While waiting for a fix from Unity, we realized we needed to use one version of Unity IAP for Android and a different version for iOS. We were navigating around two bugs!
- Unity IAP 3.2.3 — use this for iOS. It has the “No Products Available” bug which almost exclusively affects Android but, crucially, it does not have the “iOS app hang” bug.
- Unity IAP 4.1.1 — use this for Android. It improves the “No Products Available” error for Android but it introduced the “iOS app hang” bug (which only affects iOS, not Android).
But how do you select the package version based on platform? My coworker knew of an elegant solution — you can select it programmatically when loading the project in Unity Editor! The default in the Package Manager would be Unity IAP 3.2.3, and our builder would choose Unity IAP 4.1.1 for Android.
Back-and-Forth For the Fix
I asked the Unity IAP team for a preview of their fix, to double-check that it passed my automated test. They agreed, but when I tried out their fix it did not fix the freeze, unfortunately.
It was hard for me to be sure that my way of reproducing the freeze was valid. What if I was misusing their code? I was sensing confusion in our back-and-forth on the support ticket. So, on a Thursday afternoon, I asked for a meeting with their programmers. They agreed and set up a meeting for 10 a.m. the next morning. Wow, talk about customer support!
They explained what they thought was going on with the freeze — that it was being caused by Unity IAP 4.x having improved support of the fake store in Unity Editor’s Player, by doing a deeper parsing of these ASN.1 structures. They confirmed that my automated test was valid.
The Root Cause
What does that mean, to do a “deeper parsing?” Imagine you’re seeing this octet string in your ASN.1 object:
The ASN.1 structure doesn’t say how this octet string should be interpreted; it’s just a text representation of some binary data. By convention, some octet strings in an Apple receipt represent a standalone ASN.1 encoded object. Which ones? Well, Apple defines that, but I guess that’s kind of a pain to figure out and it’s just easier to try to decode and see what happens! YOLO!

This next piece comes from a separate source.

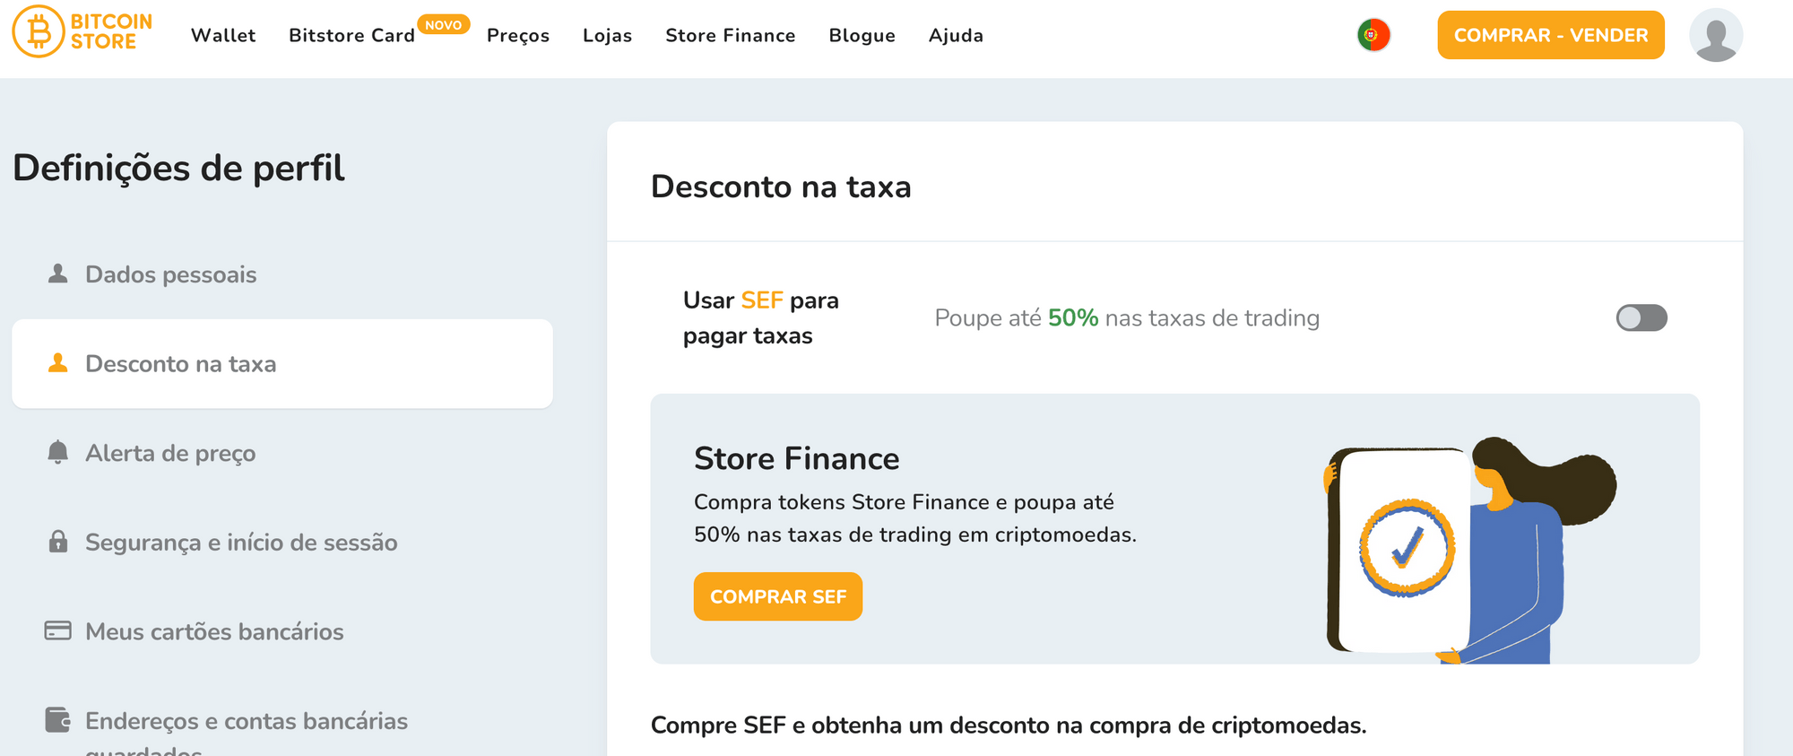Click the Portugal flag language icon
Image resolution: width=1793 pixels, height=756 pixels.
pyautogui.click(x=1373, y=36)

The ASN.1 format has short tags that indicate the type of the structure. For example, 0x3 identifies a bit string, and 0x4 identifies an octet string. There are tags for containers like sets (0x11) and sequences (0x10), etc. So, it’s not hard to have a random byte be misidentified as a tag.
The Unity IAP team found themselves having to harden their code against random data that might as well be from an untrusted adversarial source, just like in the above Little Bobby Tables cartoon. It’s a hard problem to correctly parse complex structures that are incorrectly formatted. This is what led to unhandled exceptions and infinite loops.
Anyway, I soon got a second preview of their fix. It fixed the freeze! But, it crashed on a different receipt. I gave them that receipt, too.
3rd attempt — looks good! All 9,163 receipts were cleanly parsed!
Soon, Unity IAP 4.1.3 was released with the fixes. Whew! I could then get rid of our hacky work-around.
I was relieved that our offshore testing and automated testing looked clean with Unity’s IAP 4.1.3 release. We released a new version of Adventure Chef using this fix, and everything looked good.
I was happy to have helped other Unity-based game developers who may have not even known that some of their customers had run into this issue. And I was happy to help our partner, Unity, too.
Here is the summary in the Unity IAP 4.1.3 changelog; a lot of work and stress were behind this innocent-sounding sentence!
“Fixed edge case where Apple StoreKit receipt parsing would fail, preventing validation.”